* [ЗАДАНИЕ]: Соответствуют ли тексту о Дюркгейме следующие утверждения? 1. Автор предлагает считать тезис Дюркгейма аксиомой №1 культуры социологии. 2. Социологи перестали пользоваться термином «рационалист» вскоре после Дюркгейма. 3. Многие социологи оспаривали обоснованность тезиса о рациональных структурах социальных групп. На каждое утверждение ответьте «да» или «нет» и дословно процитируйте слова текста, на которых основан ответ.

Совокупно эти три утверждения составляют суть дюркгеймова «основополагающего принципа объективной реаль­ности социальных фактов. В конечном счете... все основано на этом принципе, и все к нему возвращается». <…>

В предисловии к первому изданию Дюркгейм говорит о том, как бы он предпочел называться. Правильно было бы, писал он, называть его не «материалистом» или «идеалис­том», а «рационалистом». Хотя этот термин был, в свою оче­редь, предметом многовековых философских споров и разногласий, именно им пользовались почти все социологи со времен Дюркгейма до 1970-х годов, как минимум. Поэтому я хотел бы возвести тезис Дюркгейма в ранг аксиомы №1 куль­туры социологии: существуют социальные группы, имеющие объяс­нимые, рациональные структуры. Формулировка [этого тезиса] настолько проста, что, я полагаю, лишь немногие социологи ставили под сомнение его обоснованность.

* [ИСХОДНЫЕ ДАННЫЕ]:
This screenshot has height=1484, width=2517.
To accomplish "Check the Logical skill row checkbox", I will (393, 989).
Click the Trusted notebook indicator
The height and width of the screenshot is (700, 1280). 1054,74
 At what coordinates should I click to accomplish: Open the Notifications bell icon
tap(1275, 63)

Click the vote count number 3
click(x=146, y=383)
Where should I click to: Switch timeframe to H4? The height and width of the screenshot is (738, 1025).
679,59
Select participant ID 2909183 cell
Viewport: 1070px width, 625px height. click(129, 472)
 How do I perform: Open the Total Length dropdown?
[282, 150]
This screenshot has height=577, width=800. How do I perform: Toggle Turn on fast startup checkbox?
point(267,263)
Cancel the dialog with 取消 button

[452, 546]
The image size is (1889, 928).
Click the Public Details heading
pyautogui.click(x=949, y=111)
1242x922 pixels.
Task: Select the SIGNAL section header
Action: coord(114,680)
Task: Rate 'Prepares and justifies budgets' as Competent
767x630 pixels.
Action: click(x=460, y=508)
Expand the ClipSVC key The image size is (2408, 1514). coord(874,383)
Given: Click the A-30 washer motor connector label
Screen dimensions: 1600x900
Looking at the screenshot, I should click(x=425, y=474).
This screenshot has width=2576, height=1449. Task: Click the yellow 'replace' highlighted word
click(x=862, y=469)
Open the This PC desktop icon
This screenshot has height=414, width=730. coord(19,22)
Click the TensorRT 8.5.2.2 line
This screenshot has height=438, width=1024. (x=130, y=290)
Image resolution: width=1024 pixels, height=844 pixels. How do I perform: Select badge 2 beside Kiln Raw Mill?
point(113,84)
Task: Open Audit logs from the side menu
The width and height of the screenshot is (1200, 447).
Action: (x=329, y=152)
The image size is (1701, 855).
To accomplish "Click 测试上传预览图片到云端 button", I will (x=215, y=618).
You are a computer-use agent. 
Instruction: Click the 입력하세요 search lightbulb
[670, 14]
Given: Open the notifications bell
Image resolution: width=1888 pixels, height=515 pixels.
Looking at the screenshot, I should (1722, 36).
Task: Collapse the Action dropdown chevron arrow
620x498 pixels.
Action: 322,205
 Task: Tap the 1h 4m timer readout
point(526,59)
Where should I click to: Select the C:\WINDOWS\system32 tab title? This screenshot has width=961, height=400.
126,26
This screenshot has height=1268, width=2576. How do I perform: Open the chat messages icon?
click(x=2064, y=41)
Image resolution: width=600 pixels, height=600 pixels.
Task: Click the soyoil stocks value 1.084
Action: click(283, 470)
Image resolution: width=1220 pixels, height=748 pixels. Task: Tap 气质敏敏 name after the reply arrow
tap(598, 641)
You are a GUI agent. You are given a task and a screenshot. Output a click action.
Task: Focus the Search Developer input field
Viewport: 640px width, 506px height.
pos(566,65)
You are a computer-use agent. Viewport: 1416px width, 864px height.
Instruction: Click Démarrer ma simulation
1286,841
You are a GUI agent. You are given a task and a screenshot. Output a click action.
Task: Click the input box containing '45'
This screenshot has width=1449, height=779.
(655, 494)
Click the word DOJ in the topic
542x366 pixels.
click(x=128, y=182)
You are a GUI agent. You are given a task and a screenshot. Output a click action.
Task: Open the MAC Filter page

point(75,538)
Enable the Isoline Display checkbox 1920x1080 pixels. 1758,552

* [ОТВЕТ К ЗАДАНИЮ]:
1. Да: «я хотел бы возвести тезис Дюркгейма в ранг аксиомы №1».
2. Нет: «именно им пользовались почти все социологи со времен Дюркгейма до 1970-х годов, как минимум».
3. Нет: «лишь немногие социологи ставили под сомнение его обоснованность».